The gait component of the POMA was moderately positively correlated with cognition, consistent with previous studies demonstrating a significant association between gait abnormalities and cognitive decline in people with MS [
31,
35]. A previous study reported that step length and step time variabilities were associated with cognitive processing speed in MS patients [
31]. It is interesting to note that no study used POMA-G for the assessment of gait and its correlation with cognition in MS individuals. The current study is, therefore, unique in its use of a simple, short, inexpensive scale that does not need specialist equipment in clinical practice.

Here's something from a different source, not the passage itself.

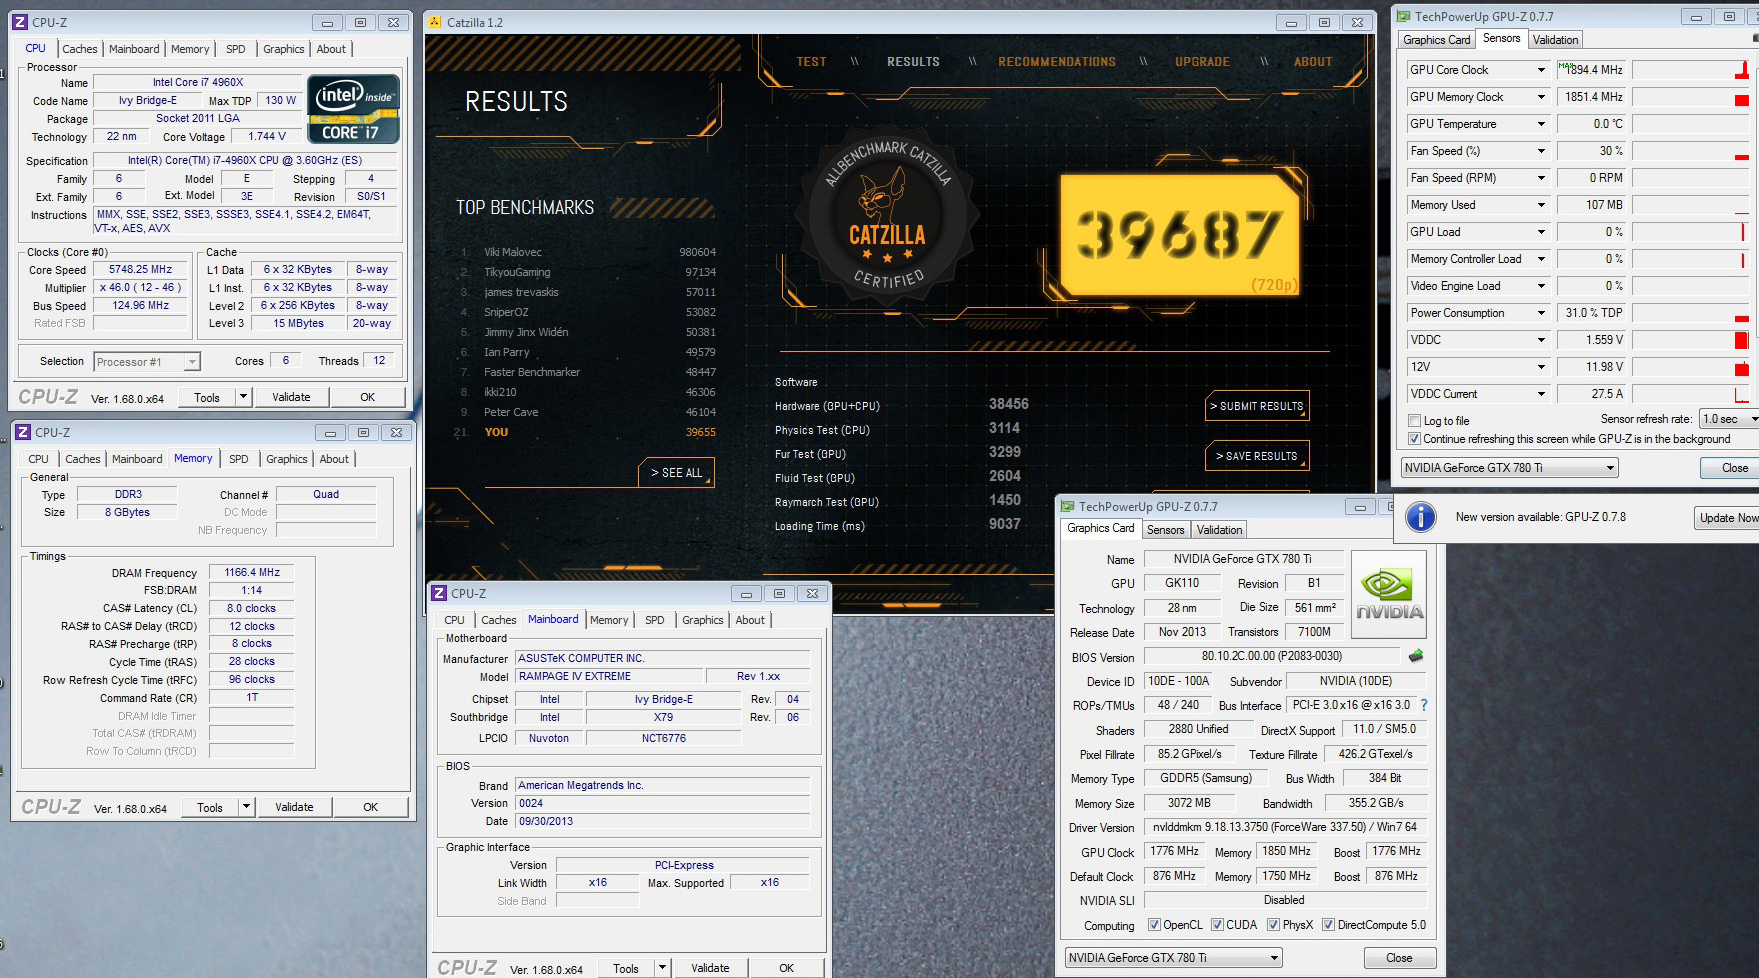Click the GPU-Z Sensors window title icon
This screenshot has height=978, width=1759.
(1403, 16)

Fall risk was significantly correlated with cognitive impairment and predicted CI in MS individuals, consistent with previous studies [
34,
65]. Moreover, a higher POMA score was associated with a decrease in fall risk, which was associated with higher MoCA scores. This is particularly important when investigating the fall risk during motor examination in patients with MS and provides a clue about the presence of cognitive impairment. Furthermore, fall frequency has been shown to be significantly correlated with general intelligence, speed of cognitive processing [
22], and executive functioning, while verbal memory was found to be a significant predictor of falls in patients with MS [
34].
This study has several limitations. The sample size was small, and further studies are required with a larger sample size to improve the robustness of regression. Most of the participants had relapsing–remitting MS which limiting the generalizability of the results on the whole MS population and future studies should involve all MS subtypes. The POMA-G used in this study is based on the examiner’s observations and is less sensitive for detecting gait abnormalities than other instruments. Therefore, future studies using advanced gait analysis systems are now needed to better detect temporal and visuospatial parameters.
Conclusions
CI is significantly associated with motor incoordination, poor balance, gait abnormalities, and increased fall risk. The fall risk and upper extremity incoordination were the best indicators of CI in patients with MS. Thus, motor assessment can provide physical therapists with clues about the presence of CI in patients with MS. In addition, incorporating coordination and balance training into the rehabilitation program may enhance cognitive functions in patients with MS, although this requires empirical testing.